Ich hab kein wirklichen Ort für die Fragen gefunden, deswegen hoffe ich mal das ich hier richtig bin.


----------



## golani79 (21. April 2013)

Du kannst nicht 2 mal mit dem gleichen Steamaccount online sein - dein Freund kann sich aber problemlos mit seinem Account einloggen und seine Spiele darauf zocken.

Die Spiele kannst einfach von nem Backup installieren - da musst nicht alles neu laden.


----------



## Worrel (21. April 2013)

xXSironimoXx schrieb:


> Und noch eine Frage zu Steam, wenn das 1. funktioniert, kann man dann über den gleichen Steamaccount spieln?


 Ja sicher, dafür ist doch der ganze Kontenbindungskrempel da:
Damit alle Welt gleichzeitig über denselben Account online sein kann ...

Siehe auch die Steam Nutzungsbedingungen, die du beim Installieren der Spiele jeweils erneut bestätigst:


> Es ist Ihnen untersagt, Ihr [...] Benutzerkonto Dritten [...] zugänglich zu machen oder zur Nutzung zu überlassen.


----------



## xXSironimoXx (21. April 2013)

aber das heißt wenn er sich über seinen Steamaccount einloggt muss ich das Spiel nicht nochmal Installieren oder was meintet ihr mit BackUP istallatioon?


----------



## Worrel (21. April 2013)

xXSironimoXx schrieb:


> aber das heißt wenn er sich über seinen Steamaccount einloggt muss ich das Spiel nicht nochmal Installieren oder was meintet ihr mit BackUP istallatioon?


 
Gemeint war: du loggst dich auf deinem Account ein, startest das Spiel (dabei wird's auf den neuesten Stand gebracht), loggst dich nach Spielende aus Steam aus, kopierst den Spieleordner (meist unter Steam\steamapps\common ) auf den Rechner deines Kumpels, der dann schlimmstenfalls seinerseits in Steam nur noch mal per Rechtsklick die Spieledateien überprüfen lassen muß.


----------



## Kreon (21. April 2013)

Worrel schrieb:


> Gemeint war: du loggst dich auf deinem Account ein, startest das Spiel (dabei wird's auf den neuesten Stand gebracht), loggst dich nach Spielende aus Steam aus, kopierst den Spieleordner (meist unter Steam\steamapps\common ) auf den Rechner deines Kumpels, der dann schlimmstenfalls seinerseits in Steam nur noch mal per Rechtsklick die Spieledateien überprüfen lassen muß.


 
Er meinte glaube ich was anderes:

Er hat 2 PCs, auf denen SEINE Steamspiele installiert sind. Jetzt möchte sich sein Kumpel an einem der beiden PCs einloggen und zwar mit seinem eigenen Steamaccount. Jetzt ist die Frage: ob die Spiele neu runtergeladen werden müssen, wenn es sich um Spiele handelt, die beide Spieler in ihren Accounts haben.

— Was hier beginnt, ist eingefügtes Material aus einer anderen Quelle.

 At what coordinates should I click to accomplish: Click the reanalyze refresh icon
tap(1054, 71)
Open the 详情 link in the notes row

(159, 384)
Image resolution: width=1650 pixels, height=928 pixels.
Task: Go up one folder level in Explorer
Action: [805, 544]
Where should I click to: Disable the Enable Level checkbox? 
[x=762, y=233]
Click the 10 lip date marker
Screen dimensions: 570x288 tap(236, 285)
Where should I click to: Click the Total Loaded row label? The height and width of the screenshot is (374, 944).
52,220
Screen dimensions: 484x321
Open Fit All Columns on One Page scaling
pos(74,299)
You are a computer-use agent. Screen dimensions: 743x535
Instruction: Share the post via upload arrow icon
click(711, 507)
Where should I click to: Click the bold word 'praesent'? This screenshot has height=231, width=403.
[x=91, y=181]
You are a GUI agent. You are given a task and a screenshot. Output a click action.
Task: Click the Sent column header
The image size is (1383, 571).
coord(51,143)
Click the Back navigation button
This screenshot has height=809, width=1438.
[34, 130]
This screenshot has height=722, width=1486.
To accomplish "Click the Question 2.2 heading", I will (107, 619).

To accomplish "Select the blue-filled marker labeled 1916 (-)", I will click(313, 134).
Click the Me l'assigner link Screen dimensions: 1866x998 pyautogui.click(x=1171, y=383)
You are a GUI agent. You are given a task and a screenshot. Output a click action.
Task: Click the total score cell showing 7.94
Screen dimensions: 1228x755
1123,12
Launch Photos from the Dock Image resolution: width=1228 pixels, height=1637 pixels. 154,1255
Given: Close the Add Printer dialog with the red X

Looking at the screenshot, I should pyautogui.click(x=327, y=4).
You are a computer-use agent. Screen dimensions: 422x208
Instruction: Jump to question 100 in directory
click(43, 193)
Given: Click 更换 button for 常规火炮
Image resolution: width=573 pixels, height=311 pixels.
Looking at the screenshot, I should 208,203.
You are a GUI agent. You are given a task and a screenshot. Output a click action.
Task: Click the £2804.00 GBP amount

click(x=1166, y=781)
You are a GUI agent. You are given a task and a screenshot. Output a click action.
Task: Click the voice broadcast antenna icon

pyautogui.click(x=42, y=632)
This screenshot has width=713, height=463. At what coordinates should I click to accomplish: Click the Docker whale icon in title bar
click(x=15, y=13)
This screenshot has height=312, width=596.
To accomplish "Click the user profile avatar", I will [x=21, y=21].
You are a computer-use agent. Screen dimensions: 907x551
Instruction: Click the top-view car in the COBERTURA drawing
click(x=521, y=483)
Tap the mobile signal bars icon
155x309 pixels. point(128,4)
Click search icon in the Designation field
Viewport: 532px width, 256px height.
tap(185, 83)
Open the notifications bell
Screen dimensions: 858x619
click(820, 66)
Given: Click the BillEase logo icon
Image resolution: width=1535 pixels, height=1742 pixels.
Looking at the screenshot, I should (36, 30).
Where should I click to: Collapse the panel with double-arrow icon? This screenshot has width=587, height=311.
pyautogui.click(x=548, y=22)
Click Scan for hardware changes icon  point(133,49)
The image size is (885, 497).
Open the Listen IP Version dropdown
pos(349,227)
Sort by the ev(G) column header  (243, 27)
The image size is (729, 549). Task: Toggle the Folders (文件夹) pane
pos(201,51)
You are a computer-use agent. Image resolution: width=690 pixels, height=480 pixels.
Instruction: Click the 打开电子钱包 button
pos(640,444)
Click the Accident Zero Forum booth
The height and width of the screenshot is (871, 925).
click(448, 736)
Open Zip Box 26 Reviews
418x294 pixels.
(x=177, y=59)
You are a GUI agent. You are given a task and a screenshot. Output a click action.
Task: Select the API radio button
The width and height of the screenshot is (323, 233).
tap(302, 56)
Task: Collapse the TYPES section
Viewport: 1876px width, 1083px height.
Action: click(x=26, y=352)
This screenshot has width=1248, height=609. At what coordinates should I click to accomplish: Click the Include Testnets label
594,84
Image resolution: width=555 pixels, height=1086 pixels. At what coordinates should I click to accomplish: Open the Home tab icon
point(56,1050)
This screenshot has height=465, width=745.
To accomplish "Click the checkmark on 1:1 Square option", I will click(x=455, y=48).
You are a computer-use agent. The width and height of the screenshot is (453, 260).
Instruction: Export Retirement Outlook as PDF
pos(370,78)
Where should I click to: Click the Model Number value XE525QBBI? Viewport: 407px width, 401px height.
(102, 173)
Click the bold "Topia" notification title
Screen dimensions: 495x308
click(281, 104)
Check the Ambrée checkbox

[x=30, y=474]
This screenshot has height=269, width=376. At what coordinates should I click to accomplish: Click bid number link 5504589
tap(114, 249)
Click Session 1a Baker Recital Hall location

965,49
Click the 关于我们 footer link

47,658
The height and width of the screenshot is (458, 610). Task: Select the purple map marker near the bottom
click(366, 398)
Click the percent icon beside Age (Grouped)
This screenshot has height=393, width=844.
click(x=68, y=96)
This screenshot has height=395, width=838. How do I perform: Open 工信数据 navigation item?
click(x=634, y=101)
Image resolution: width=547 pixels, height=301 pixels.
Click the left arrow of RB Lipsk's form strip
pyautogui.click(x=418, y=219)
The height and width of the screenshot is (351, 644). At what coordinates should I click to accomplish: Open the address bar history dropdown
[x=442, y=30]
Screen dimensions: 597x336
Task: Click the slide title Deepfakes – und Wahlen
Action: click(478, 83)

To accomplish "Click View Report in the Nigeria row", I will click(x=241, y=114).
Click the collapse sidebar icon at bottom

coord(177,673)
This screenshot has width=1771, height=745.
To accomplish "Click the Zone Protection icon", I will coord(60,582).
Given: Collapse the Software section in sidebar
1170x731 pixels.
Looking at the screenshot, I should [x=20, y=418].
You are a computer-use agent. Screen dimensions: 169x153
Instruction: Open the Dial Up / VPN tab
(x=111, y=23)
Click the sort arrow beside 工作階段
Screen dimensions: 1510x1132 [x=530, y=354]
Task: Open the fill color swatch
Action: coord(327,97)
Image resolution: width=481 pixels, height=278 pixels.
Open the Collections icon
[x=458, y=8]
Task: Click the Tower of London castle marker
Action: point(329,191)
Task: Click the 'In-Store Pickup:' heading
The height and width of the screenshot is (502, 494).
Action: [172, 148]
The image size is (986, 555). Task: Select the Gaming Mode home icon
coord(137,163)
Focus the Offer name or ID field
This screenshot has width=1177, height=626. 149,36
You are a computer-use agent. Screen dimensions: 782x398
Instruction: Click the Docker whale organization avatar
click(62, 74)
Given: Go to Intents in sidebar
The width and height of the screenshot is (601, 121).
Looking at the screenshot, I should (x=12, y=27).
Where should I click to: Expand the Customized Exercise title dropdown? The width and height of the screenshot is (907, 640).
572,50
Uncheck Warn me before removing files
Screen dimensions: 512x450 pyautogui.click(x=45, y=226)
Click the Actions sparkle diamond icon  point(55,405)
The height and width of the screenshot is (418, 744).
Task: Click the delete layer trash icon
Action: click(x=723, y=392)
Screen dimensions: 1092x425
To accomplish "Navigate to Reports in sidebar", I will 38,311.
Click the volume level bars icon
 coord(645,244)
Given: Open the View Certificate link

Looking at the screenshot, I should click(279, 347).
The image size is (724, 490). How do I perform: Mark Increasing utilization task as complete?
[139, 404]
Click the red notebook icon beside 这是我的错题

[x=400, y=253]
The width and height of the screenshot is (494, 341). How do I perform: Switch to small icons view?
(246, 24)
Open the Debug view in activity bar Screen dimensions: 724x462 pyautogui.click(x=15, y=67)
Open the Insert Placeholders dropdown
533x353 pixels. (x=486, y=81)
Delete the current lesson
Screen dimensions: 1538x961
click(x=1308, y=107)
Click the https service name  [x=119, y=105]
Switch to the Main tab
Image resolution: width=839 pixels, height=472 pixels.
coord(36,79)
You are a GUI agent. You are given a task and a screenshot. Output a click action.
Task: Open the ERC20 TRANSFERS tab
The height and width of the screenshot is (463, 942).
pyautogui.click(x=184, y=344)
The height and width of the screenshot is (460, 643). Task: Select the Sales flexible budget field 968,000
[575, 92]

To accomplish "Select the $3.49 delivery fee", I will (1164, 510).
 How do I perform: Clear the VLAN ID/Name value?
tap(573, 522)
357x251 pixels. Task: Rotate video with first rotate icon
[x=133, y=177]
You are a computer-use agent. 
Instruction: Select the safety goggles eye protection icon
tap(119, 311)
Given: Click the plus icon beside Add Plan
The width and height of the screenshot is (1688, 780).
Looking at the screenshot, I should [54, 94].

Das ist ne gute Frage. Ich glaube nicht. Aber wenn es so sein sollte, dass eine Neuinstallation nötig sein sollte, kann man ja vorher ein steaminternes Backup machen, dann spart man sich das erneute Runterladen.


----------



## xXSironimoXx (21. April 2013)

danke ihr habt meine frage ein stück weit beantwortet, wobei ich nicht genau weiß was ihr mit backup meint.
ist damit gemeint, dass die daten in der steamcloud gespeicher werden ?
wäre natürlich cool, wenn es so funktioniert das mein kumpel sich nur anmelden muss, aber ich bezeifle, dass das funktioniert ohne irgendwelche daten herunterzuladn ( Spielstände und Benutzereinstlleungen, oder werden die auch in der Steamcloud gespeichert???


----------



## Shadow_Man (21. April 2013)

Du kannst Steam auf so vielen Rechnern installieren, wie du willst, ABER du kannst immer nur mit einem online sein. Auch kann man dann mit den verschiedenen PCs nicht zusammen über einen Steam-Account spielen. Ist ja auch klar, dass das nicht geht, sonst wäre es doch sehr leicht das ganze System zu missbrauchen. 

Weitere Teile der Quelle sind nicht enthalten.